В разговорах обошли все поле. Сергей еще два раза ходил за мелом и больше молчал, стеснялся Сан Саныча: впервые взрослый человек признавался ему в своих горестях.
— А сами вы спортом занимались? — спросил Сергей.
Сан Саныч переставил машинку и двинулся прямо на стойку ворот, обозначая белой полосой лицевую линию.
— Было в молодости, но чемпион из меня не вышел — силы воли маловато. В спорте ведь это главное — воля. Да и в любом серьезном деле. Занялся классической борьбой, и пошло у меня хорошо: через полгода всех ребят с нашей улицы борол, устраивал им «Дни воздушного флота», — они у меня, как реактивные, летали, только ловить успевай, чтоб не расшиблись при посадке. Ну, хвалят они меня, дружат со мной, зовут то в кино, то на танцы.

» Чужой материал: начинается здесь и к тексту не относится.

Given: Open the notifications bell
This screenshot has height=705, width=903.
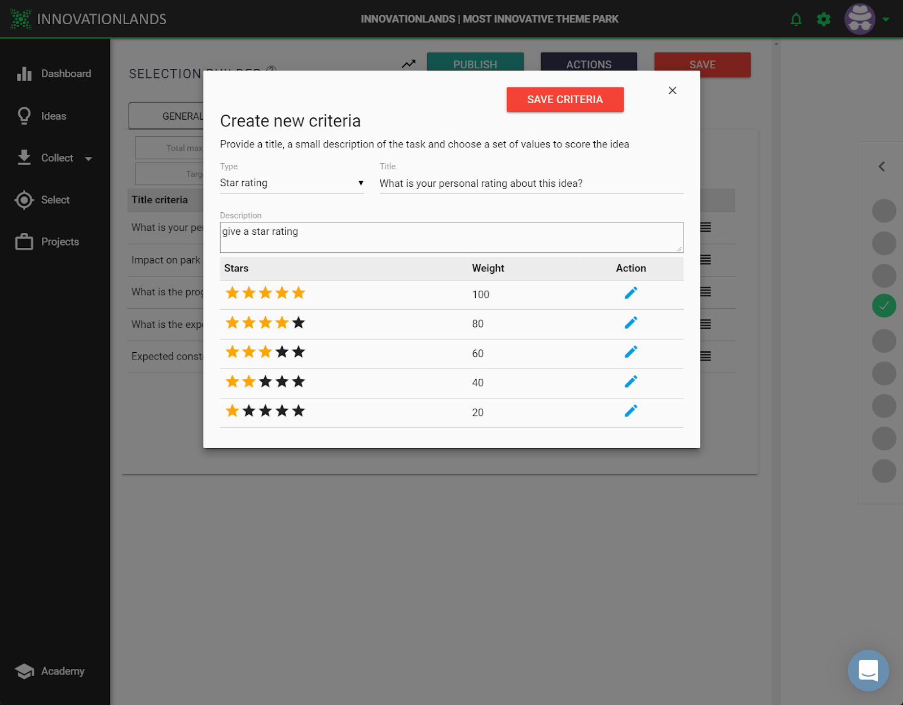Looking at the screenshot, I should 796,20.
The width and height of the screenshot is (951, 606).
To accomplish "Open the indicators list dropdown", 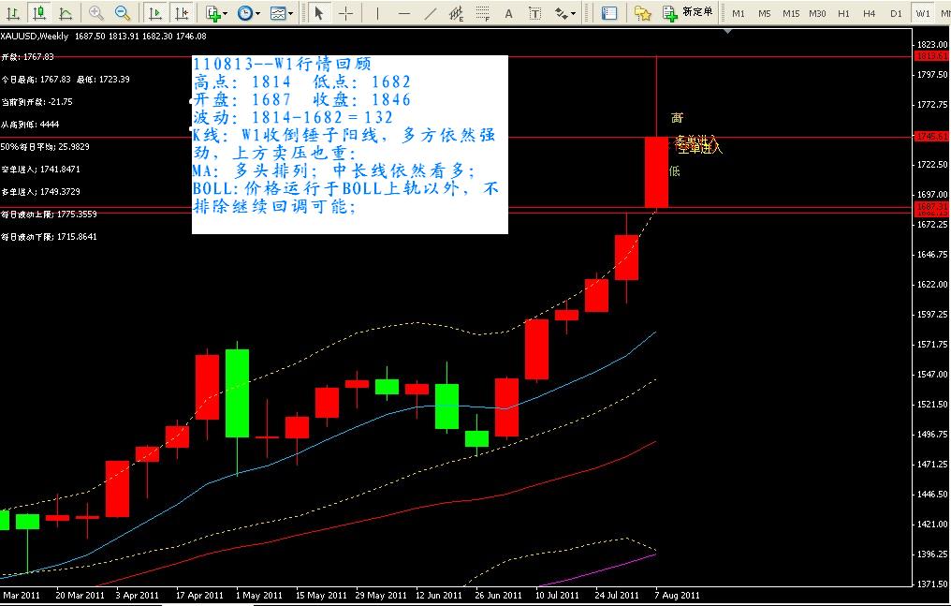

А тренироваться стало некогда. Встретил меня на улице тренер, а я врать начал: мол, некогда, Петр Иванович, работы много… Теперь как вспомню его — так сердчишко и сожмется: хороший, добрый был человек!

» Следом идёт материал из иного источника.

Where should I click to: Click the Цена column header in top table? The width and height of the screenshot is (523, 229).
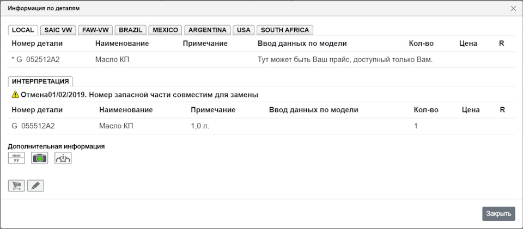tap(468, 44)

Сан Саныч остановился, подобрал старую, выцветшую газету, свернул ее и опустил в карман своей рабочей куртки. И снова взялся за ручки машинки.
— А потом? — спросил Сергей.
— Потом, уже в армии, штангой занялся. Благородный спорт. А тоже не получилось. И силы было много, и наружу она просилась, а дошел до второго разряда — мышцы стали красивые, будто не человек, живая скульптура… Демобилизовался, на пляж стал ходить, туда, сюда: мол, смотрите, какая у меня фигура. Но хороша была фигура, да не та натура.
Они обозначили вратарскую и штрафную площадки. Ланцов из пригоршней насыпал мел на одиннадцатиметровую отметку. Провели длинную линию посередине поля, пошли по кругу, обозначая центр, и вернулись в сарай.
— Дождя бы не было, а то смоет всю нашу работу, — сказал Сан Саныч и закурил. — А ты чем-нибудь занимаешься?
— Нет пока. У меня врожденный сколиоз. Я даже от физкультуры освобожден.
— От физкультуры напрасно… И сильно заметно?
— Когда разденусь, видно, что одна лопатка выше другой. Если бы не это, я бы футболом занялся. И хоккеем. Но там надо силы много, а у меня мало.
— Потому и мало, что не спортсмен. А будешь играть, сила сама прирастет. Только не жалей себя, понял? Часто жалость к самому себе многому мешает. Идем ослабим сетки, пусть они просто повисят на воротах, потом натянем — будет совсем другой фасон.